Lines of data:
____________

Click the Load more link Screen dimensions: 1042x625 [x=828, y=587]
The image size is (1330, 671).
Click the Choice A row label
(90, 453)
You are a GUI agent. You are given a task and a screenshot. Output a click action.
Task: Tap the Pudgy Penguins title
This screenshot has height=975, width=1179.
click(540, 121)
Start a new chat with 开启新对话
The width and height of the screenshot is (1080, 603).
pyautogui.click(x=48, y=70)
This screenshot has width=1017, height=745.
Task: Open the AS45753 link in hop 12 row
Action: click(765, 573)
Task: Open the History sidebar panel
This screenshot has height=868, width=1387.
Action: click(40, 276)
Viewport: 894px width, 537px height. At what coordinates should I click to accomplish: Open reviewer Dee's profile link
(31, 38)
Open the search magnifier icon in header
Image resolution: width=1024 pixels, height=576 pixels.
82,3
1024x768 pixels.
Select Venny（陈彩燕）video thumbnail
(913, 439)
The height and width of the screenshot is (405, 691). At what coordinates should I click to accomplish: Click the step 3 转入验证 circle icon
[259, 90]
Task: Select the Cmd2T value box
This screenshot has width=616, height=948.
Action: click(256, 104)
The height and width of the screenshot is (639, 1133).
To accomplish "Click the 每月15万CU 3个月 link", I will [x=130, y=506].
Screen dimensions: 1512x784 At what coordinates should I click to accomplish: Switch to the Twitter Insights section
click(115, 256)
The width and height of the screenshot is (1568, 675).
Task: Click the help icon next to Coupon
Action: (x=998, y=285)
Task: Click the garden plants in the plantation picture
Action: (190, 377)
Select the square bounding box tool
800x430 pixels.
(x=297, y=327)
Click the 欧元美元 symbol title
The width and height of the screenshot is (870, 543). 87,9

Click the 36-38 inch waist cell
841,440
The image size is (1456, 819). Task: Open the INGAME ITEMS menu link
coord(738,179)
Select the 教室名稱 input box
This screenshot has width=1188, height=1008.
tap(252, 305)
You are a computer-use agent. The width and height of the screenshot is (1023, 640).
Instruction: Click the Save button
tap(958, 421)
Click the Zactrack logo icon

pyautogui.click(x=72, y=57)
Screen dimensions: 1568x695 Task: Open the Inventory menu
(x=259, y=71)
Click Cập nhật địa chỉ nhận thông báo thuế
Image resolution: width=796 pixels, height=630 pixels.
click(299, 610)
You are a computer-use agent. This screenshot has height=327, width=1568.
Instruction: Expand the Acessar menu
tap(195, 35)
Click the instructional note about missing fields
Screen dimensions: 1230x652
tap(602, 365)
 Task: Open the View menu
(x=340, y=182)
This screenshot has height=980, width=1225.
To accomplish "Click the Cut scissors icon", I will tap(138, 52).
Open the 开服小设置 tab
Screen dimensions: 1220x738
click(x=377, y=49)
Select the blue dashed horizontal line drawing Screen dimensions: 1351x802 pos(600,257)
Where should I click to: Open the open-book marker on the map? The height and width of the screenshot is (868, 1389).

____________

§ **AIM**
Update the rows so that every "Instruction:" becomes "Goal:", and leave all other text unchanged.

§ **RESPONSE TO THE TASK**
Click the Load more link Screen dimensions: 1042x625 [x=828, y=587]
The image size is (1330, 671).
Click the Choice A row label
(90, 453)
You are a GUI agent. You are given a task and a screenshot. Output a click action.
Task: Tap the Pudgy Penguins title
This screenshot has height=975, width=1179.
click(540, 121)
Start a new chat with 开启新对话
The width and height of the screenshot is (1080, 603).
pyautogui.click(x=48, y=70)
This screenshot has width=1017, height=745.
Task: Open the AS45753 link in hop 12 row
Action: click(765, 573)
Task: Open the History sidebar panel
This screenshot has height=868, width=1387.
Action: click(40, 276)
Viewport: 894px width, 537px height. At what coordinates should I click to accomplish: Open reviewer Dee's profile link
(31, 38)
Open the search magnifier icon in header
Image resolution: width=1024 pixels, height=576 pixels.
82,3
1024x768 pixels.
Select Venny（陈彩燕）video thumbnail
(913, 439)
The height and width of the screenshot is (405, 691). At what coordinates should I click to accomplish: Click the step 3 转入验证 circle icon
[259, 90]
Task: Select the Cmd2T value box
This screenshot has width=616, height=948.
Action: click(256, 104)
The height and width of the screenshot is (639, 1133).
To accomplish "Click the 每月15万CU 3个月 link", I will [x=130, y=506].
Screen dimensions: 1512x784 At what coordinates should I click to accomplish: Switch to the Twitter Insights section
click(115, 256)
The width and height of the screenshot is (1568, 675).
Task: Click the help icon next to Coupon
Action: (x=998, y=285)
Task: Click the garden plants in the plantation picture
Action: (190, 377)
Select the square bounding box tool
800x430 pixels.
(x=297, y=327)
Click the 欧元美元 symbol title
The width and height of the screenshot is (870, 543). 87,9

Click the 36-38 inch waist cell
841,440
The image size is (1456, 819). Task: Open the INGAME ITEMS menu link
coord(738,179)
Select the 教室名稱 input box
This screenshot has width=1188, height=1008.
tap(252, 305)
You are a computer-use agent. The width and height of the screenshot is (1023, 640).
Goal: Click the Save button
tap(958, 421)
Click the Zactrack logo icon

pyautogui.click(x=72, y=57)
Screen dimensions: 1568x695 Task: Open the Inventory menu
(x=259, y=71)
Click Cập nhật địa chỉ nhận thông báo thuế
Image resolution: width=796 pixels, height=630 pixels.
click(299, 610)
You are a computer-use agent. This screenshot has height=327, width=1568.
Goal: Expand the Acessar menu
tap(195, 35)
Click the instructional note about missing fields
Screen dimensions: 1230x652
tap(602, 365)
 Task: Open the View menu
(x=340, y=182)
This screenshot has height=980, width=1225.
To accomplish "Click the Cut scissors icon", I will tap(138, 52).
Open the 开服小设置 tab
Screen dimensions: 1220x738
click(x=377, y=49)
Select the blue dashed horizontal line drawing Screen dimensions: 1351x802 pos(600,257)
Where should I click to: Open the open-book marker on the map? The height and width of the screenshot is (868, 1389).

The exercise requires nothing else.